# Seventh Son - my Iron Maiden Tribute band - upcoming gigs



## Oogadee Boogadee (Jan 12, 2009)

come out and partay!



**This Saturday, 1/17- The Tourist Inn

671 W. Market St.
Hellam, PA 17406
717-755-7629
Just off Rte 30 (Hellam exit)
Show starts at 10:00
Get there early to catch local classic rock band, "Seven"



***Saturday, 1-31- MAC'S The Club

525 Eastern Blvd.
Essex, MD 21221
410-391-8919
Show starts at 10:00
No opening band!!!


Our goal is to present a mix of Maiden's classic repertoire from the Dickinson and DiAnno eras (No Blaze Bayley- you're welcome!!!) alongside some of the more obscure favorites. This way, everyone from the casual fan who likes the hits - to the die-hard who knows every lyric to every song - will leave the show feeling satisfied. Even "Eddie" has been known to make a cameo appearance on stage with us.

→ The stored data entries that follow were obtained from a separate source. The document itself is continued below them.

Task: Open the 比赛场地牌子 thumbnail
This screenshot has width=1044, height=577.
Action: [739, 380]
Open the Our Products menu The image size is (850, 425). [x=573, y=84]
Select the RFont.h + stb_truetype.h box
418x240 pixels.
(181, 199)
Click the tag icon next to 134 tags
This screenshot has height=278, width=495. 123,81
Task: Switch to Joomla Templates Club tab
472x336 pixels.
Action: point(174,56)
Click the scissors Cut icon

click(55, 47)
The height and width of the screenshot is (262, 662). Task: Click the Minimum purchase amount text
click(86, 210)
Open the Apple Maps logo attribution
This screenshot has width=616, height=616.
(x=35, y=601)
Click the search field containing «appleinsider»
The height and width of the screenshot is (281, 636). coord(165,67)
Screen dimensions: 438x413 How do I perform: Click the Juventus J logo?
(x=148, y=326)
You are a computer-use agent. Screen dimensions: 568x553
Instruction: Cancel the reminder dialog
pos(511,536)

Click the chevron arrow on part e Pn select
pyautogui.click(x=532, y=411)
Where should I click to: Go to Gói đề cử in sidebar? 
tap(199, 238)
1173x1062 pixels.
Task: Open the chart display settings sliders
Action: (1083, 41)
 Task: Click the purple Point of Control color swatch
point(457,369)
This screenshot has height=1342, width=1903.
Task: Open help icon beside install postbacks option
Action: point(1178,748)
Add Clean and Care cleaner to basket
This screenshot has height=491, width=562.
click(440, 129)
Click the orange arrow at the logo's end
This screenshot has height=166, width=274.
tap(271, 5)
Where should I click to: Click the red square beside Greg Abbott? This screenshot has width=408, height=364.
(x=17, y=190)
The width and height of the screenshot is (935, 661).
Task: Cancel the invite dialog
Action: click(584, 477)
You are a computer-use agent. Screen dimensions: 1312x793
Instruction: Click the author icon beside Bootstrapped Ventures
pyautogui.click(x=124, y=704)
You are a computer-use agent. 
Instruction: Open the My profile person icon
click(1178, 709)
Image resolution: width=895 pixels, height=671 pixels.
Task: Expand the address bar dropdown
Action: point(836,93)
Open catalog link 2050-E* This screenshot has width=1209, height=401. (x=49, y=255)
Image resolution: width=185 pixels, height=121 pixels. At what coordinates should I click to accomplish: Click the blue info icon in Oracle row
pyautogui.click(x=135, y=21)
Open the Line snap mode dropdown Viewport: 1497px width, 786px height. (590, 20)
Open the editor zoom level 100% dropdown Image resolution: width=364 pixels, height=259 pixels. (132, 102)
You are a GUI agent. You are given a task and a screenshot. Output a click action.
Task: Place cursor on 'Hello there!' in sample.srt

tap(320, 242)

Seventh Son is comprised of the following:

Gordon Tittsworth - founder/vocalist of the progressive-metal band Images of Eden.

Dave DeMarco - plays with the prog band Oblivion Sun, and Van Halen Tribute, Everybody Wants Some.

James Goetz - drummer of Division as well as Images of Eden (just recently announced), but is playing guitar for us!

Randy Ellefson - has his own instrumental metal band and has released 2 CDs of original music, The Firebard and Some Things Are Better Left Unsaid.

Vince Barille - is a founding member of local sensations Cloudbreak and plays with Wes McDonough


----------



## petereanima (Jan 13, 2009)

very cool, i like maiden tribute bands! 

i demand some videos


----------



## scottro202 (Jan 17, 2009)

yes, videos pl0x


----------